Tenet: Use NoInfer to prevent unwanted type inference

DON'T:

// TypeScript infers T from both arguments, sometimes widening unexpectedly.
function createState<T>(initial: T, fallback: T): T {
  return initial ?? fallback
}

// T inferred as string | number — probably not what you wanted.
const state = createState("hello", 42)

DO:

// NoInfer blocks inference from fallback; T is inferred only from `initial`.
function createState<T>(initial: T, fallback: NoInfer<T>): T {
  return initial ?? fallback
}

// T is string; fallback must also be string.
const state = createState("hello", "default")

// ❌ TS error: Argument of type 'number' is not assignable to parameter of type 'string'.
// createState("hello", 42)

NoInfer<T> (TypeScript 5.4+) tells the compiler "don't use this position to infer T." Useful for defaults, fallbacks, and overloads where one argument should drive inference.

Tenet: Know when not to over-type

Complex generics have costs: slower compilation, harder-to-read signatures, and error messages that confuse rather than help. Sometimes unknown with runtime validation is cleaner than a type-level parser.

Signs you may be over-engineering:

  • The type is longer than the implementation
  • Error messages reference internal type helpers instead of user-facing concepts
  • You're fighting the compiler more than it's helping you
  • Teammates avoid the code because they can't understand the types

Prefer simplicity when:

  • The shape is genuinely dynamic (user-defined schemas, plugin systems)
  • You're at a system boundary where runtime validation is mandatory anyway
  • The type gymnastics save fewer bugs than they introduce confusion
// Sometimes this is fine:
function parseConfig(raw: unknown): Config {
  // Validate at runtime with a schema library (zod, valibot, etc.)
  return configSchema.parse(raw)
}

// ...instead of a 50-line conditional type that infers Config from raw.

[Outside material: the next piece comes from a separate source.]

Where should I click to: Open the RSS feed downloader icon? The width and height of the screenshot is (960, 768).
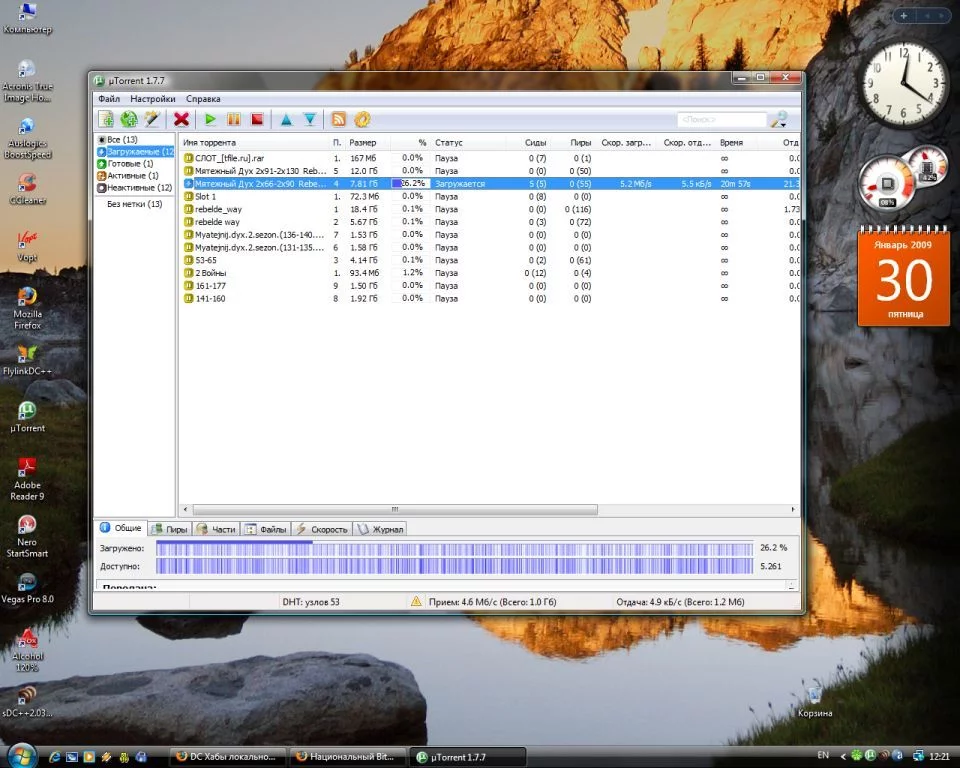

Type safety is a means, not an end. The goal is correct, maintainable software—not the cleverest possible type signature.

Tenet: Use Record<string, never> for empty object types

DON'T:

// Biome's noBannedTypes rule flags empty object types
export type MyOptions = {};  // noBannedTypes error

DO:

// Explicitly states "an object with no properties"
export type MyOptions = Record<string, never>;

The {} type is ambiguous—it could mean "any object" in some contexts. Record<string, never> explicitly states "an object that can have no properties."

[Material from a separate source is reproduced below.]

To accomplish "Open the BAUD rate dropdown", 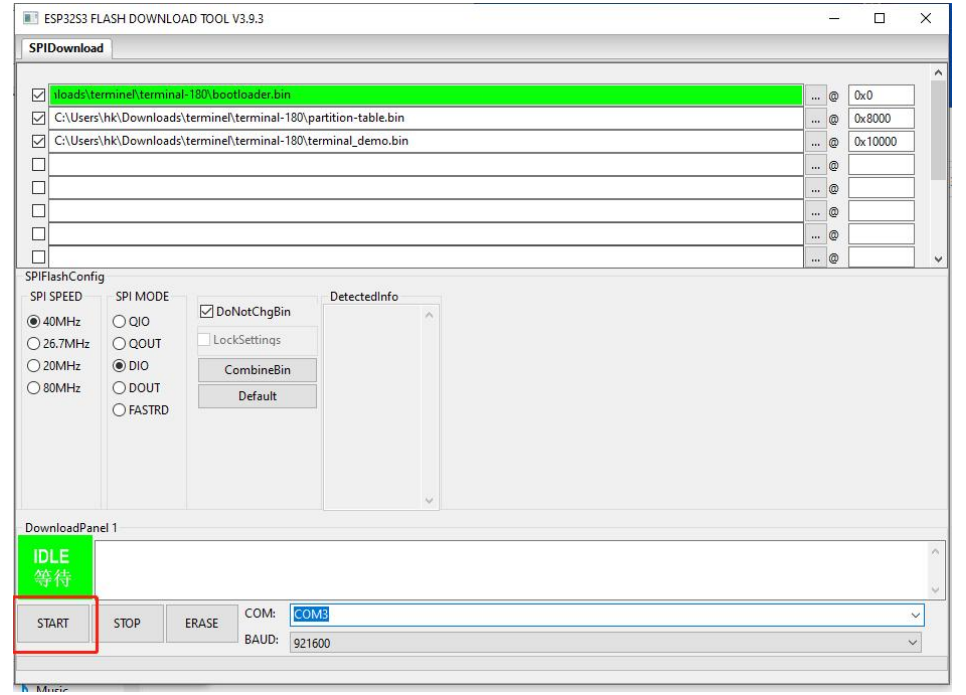I will pos(910,643).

Tenet: Use charAt() for string indexing in strict TypeScript

DON'T:

// TypeScript strict mode treats str[i] as string | undefined
const char = remaining[i];  // string | undefined
if (char === '>') { ... }   // Error: comparison may be undefined

DO:

// charAt() returns empty string for out-of-bounds (not undefined)
const char = remaining.charAt(i);  // string (empty string if out of bounds)
if (char === '>') { ... }   // Works - empty string !== '>'

charAt() returns an empty string for out-of-bounds access, which is falsy and fails comparisons cleanly without undefined checks. This avoids the need for explicit null checks on every character access in parsing code.